Cathleen Falsani gets it right

In her recent Huffington Post piece, Cathleen Falsani notes that more and more Evangelical Christian leaders are breaking with the traditional position on homosexuality. There’s a high cost to be paid by those of us who do so – including blacklisting, disassociation, and vilification.
But in spite of the sometimes harsh opposition, I think the tide is beginning to turn as more and more people begin prayerfully re-opening what I call (in A New Kind of Christianity) the Authority Question and the Sex Question. Many people share my own experience: the more gay people you actually get to know – friends, work associates, family members, public figures – the less tenable the traditional position becomes, and the more you are forced to go through a rethinking process very much like the processes past generations have had to go through regarding anti-Semitism, anti-evolution, anti-feminism, pro-segregation, pro-apartheid, and pro-slavery.
This doesn’t involve rejecting Scripture, as some folks often claim, but rather it involves questioning past interpretations of Scripture … exactly the kind of re-interpretations we see going on in the New Testament. In my book, I look at the then-traditional assumptions about Gentiles and eunuchs that are boldly re-considered in Acts 8. People who had been considered unacceptable and unclean are boldly accepted when the gospel of God’s reconciling kingdom takes root … and that, I believe, is what is happening now. For more traditional Evangelical readers who are willing to give this issue additional consideration, here are four suggestions.

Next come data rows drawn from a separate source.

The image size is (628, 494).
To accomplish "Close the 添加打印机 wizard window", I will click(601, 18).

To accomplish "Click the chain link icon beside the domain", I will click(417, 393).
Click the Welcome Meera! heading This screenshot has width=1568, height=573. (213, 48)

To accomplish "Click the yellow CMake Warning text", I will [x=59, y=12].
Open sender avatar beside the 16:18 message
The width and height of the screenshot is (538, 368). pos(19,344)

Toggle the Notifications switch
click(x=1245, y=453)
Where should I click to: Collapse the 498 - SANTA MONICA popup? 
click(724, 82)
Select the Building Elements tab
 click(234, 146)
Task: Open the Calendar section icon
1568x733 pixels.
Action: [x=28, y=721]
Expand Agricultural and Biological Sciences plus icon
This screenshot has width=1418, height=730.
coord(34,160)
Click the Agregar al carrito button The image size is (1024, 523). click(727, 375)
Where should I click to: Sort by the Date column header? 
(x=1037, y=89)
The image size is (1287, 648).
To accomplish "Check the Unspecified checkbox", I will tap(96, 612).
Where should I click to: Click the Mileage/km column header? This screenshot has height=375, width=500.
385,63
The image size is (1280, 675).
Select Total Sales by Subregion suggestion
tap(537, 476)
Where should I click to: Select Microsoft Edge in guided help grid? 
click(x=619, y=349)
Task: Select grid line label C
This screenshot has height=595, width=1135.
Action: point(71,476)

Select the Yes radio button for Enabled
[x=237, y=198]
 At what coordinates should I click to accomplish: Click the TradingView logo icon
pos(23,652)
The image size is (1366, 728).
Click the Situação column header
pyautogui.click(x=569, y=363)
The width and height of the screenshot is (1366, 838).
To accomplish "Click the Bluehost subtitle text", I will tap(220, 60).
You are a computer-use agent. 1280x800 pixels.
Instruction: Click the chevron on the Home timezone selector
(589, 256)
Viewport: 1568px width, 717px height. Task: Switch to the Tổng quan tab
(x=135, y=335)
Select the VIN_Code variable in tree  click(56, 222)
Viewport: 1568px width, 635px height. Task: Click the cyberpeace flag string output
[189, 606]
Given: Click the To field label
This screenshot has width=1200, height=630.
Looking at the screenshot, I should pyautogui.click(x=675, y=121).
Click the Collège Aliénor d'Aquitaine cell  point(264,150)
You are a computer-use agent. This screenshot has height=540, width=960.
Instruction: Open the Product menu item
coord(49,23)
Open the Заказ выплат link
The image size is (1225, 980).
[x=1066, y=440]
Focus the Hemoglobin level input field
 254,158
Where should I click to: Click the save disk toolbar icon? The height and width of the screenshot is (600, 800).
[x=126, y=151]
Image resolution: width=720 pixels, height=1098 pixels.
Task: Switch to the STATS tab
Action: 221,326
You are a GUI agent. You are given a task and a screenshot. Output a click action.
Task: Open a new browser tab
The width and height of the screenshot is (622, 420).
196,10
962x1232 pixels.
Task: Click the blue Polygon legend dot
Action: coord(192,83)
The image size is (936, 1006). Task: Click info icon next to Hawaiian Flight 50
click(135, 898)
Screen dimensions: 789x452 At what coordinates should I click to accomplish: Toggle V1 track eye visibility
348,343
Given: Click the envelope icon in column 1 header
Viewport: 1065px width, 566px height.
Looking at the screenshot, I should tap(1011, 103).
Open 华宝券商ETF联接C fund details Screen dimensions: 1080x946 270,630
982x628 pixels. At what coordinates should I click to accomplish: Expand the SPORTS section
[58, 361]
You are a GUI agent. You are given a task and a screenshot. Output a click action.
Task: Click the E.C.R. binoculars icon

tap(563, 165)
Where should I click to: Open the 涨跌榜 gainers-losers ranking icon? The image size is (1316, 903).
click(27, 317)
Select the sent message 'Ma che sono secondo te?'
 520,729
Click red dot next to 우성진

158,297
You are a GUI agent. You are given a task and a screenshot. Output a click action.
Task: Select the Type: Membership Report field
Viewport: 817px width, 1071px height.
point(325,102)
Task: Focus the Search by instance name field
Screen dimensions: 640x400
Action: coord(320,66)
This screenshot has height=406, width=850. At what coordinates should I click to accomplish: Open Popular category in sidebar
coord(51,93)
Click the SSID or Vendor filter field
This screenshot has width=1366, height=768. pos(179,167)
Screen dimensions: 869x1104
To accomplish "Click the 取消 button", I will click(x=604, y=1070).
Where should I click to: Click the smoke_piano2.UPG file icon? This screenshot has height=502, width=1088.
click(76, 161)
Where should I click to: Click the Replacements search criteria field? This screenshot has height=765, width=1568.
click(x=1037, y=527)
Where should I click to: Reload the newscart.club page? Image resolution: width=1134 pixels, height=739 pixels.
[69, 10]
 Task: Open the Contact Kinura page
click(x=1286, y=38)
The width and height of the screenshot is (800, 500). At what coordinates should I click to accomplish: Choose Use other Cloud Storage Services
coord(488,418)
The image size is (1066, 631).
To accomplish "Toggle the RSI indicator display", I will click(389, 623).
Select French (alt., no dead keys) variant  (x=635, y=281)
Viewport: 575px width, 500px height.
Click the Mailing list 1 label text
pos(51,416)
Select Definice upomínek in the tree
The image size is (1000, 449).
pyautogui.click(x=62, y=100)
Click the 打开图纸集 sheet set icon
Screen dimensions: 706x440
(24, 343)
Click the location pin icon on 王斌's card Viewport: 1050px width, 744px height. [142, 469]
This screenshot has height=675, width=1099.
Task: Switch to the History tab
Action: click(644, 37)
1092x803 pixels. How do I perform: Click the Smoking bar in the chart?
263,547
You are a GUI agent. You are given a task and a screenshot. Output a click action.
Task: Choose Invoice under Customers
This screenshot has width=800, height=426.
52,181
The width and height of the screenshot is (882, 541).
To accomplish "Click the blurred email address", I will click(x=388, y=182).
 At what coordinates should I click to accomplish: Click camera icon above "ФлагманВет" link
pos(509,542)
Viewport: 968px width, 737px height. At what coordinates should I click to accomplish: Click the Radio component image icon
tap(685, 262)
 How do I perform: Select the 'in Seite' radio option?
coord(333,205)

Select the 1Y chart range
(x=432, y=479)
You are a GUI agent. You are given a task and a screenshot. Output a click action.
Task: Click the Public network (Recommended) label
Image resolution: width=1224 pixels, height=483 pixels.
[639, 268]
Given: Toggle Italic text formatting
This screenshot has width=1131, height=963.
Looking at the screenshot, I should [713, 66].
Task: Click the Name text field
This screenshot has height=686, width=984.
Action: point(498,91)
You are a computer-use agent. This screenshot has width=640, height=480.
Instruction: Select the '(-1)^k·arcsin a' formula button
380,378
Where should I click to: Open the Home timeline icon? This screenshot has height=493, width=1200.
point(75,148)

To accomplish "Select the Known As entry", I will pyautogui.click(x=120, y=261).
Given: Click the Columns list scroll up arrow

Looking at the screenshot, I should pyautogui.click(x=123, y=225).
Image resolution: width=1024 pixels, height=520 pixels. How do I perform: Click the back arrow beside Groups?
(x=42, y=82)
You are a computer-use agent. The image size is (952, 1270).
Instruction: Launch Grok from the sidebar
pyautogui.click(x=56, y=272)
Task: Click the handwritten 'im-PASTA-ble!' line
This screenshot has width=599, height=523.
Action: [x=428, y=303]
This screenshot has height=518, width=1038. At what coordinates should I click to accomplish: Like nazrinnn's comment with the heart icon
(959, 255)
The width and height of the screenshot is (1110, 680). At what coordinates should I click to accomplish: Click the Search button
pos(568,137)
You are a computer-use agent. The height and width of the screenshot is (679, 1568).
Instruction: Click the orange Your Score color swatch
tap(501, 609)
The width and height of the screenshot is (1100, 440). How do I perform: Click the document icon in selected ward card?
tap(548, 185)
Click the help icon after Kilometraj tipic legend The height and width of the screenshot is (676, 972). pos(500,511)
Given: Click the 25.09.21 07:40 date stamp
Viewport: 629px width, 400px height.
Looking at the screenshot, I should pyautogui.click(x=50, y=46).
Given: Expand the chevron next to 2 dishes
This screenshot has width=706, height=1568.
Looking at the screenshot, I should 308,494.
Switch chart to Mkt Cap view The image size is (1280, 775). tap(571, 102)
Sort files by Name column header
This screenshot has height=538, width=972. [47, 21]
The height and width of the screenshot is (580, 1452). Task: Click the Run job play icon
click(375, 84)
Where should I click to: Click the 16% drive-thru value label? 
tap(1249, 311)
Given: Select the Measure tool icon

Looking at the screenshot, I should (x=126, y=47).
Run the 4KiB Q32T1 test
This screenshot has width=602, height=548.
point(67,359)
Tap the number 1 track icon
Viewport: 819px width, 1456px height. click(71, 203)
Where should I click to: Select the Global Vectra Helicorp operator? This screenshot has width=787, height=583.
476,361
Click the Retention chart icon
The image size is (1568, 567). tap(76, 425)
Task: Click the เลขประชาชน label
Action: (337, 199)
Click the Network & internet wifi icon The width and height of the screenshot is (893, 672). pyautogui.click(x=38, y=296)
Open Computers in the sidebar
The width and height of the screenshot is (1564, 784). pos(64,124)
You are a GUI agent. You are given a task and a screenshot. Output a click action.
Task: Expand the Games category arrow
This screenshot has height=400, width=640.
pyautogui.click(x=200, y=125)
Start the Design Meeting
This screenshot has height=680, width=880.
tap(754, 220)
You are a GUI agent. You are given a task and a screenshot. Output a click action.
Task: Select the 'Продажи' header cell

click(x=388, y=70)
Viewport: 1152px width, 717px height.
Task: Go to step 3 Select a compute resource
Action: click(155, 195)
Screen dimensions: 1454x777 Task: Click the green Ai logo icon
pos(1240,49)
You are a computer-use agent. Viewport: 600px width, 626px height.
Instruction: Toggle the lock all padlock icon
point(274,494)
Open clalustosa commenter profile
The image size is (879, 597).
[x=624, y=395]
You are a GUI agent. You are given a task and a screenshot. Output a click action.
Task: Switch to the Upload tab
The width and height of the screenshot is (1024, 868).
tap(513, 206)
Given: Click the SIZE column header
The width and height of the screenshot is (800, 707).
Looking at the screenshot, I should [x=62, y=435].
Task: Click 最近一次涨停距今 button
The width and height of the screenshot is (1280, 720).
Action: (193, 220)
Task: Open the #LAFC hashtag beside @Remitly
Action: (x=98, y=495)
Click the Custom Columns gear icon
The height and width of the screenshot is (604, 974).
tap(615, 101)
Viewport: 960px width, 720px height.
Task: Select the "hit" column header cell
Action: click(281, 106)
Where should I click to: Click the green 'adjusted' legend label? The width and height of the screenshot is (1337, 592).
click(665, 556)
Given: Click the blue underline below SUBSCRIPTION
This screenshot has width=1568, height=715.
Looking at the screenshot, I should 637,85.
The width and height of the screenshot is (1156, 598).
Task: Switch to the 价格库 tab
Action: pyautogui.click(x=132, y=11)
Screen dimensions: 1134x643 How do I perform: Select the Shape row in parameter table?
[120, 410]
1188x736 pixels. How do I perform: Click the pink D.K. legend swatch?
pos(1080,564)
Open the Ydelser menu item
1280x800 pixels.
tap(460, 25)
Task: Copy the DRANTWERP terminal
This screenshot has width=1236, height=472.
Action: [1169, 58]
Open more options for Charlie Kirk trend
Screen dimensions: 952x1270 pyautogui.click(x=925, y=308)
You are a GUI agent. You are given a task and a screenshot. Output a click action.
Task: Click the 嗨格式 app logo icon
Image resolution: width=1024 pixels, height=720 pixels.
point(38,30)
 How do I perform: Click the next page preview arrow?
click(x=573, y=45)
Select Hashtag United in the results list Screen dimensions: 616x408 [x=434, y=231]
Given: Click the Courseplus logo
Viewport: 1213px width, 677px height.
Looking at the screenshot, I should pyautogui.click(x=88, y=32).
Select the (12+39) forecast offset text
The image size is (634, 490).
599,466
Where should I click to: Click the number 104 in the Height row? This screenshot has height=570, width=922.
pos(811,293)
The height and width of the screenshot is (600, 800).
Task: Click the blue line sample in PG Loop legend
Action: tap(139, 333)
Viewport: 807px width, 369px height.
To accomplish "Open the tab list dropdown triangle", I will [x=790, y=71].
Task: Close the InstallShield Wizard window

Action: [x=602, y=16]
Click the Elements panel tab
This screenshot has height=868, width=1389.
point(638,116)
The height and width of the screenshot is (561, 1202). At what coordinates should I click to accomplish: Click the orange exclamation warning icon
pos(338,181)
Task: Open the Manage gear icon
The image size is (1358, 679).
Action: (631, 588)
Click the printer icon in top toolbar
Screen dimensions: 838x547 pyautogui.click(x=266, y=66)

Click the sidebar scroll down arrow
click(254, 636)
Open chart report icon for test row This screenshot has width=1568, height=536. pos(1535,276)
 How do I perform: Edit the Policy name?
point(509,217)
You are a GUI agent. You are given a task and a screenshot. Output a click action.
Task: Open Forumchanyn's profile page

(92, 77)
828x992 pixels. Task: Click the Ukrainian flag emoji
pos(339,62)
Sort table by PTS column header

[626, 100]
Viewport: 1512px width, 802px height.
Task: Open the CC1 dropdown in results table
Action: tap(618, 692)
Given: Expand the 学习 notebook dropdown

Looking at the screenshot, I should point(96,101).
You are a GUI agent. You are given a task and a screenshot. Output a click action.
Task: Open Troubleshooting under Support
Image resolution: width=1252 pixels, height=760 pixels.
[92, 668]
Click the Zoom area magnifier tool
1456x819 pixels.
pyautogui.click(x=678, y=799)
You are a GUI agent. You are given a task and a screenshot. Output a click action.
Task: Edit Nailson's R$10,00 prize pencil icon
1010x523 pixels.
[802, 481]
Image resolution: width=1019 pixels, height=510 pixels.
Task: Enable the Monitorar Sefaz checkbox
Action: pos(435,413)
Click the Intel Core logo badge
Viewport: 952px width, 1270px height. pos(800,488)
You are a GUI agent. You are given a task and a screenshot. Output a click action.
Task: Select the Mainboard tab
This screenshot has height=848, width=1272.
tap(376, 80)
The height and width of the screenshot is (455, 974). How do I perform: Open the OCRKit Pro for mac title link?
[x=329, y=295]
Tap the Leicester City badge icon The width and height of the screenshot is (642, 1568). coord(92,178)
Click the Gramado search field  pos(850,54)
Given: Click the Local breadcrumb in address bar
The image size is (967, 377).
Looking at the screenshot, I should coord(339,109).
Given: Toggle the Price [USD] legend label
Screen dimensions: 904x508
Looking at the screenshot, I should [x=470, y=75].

1. Get to know some gay folks, Christian or otherwise – not to argue, not to fault-find, but to listen to their stories and be open to new perspectives. You can listen in at the Gay Christian Network for starters.
2. Read some helpful books – like Jay Bakker’s new book Fall to Grace, or William Stacy Johnsons’ A Time to Embrace, or Jack Rogers’ Jesus, The Bible and Homosexuality. I would hope A New Kind of Christianity would also be helpful.
3. If in the end you don’t change your view, you’ll be better informed and you can help each side better understand the other, seeking to be a peacemaker and minimize polarization and misrepresentation of either side by the other.
4. If you do change your view, you’ll have the challenge of advocating both firmly and graciously, showing the patience and courage to others you would have wanted to be shown to you.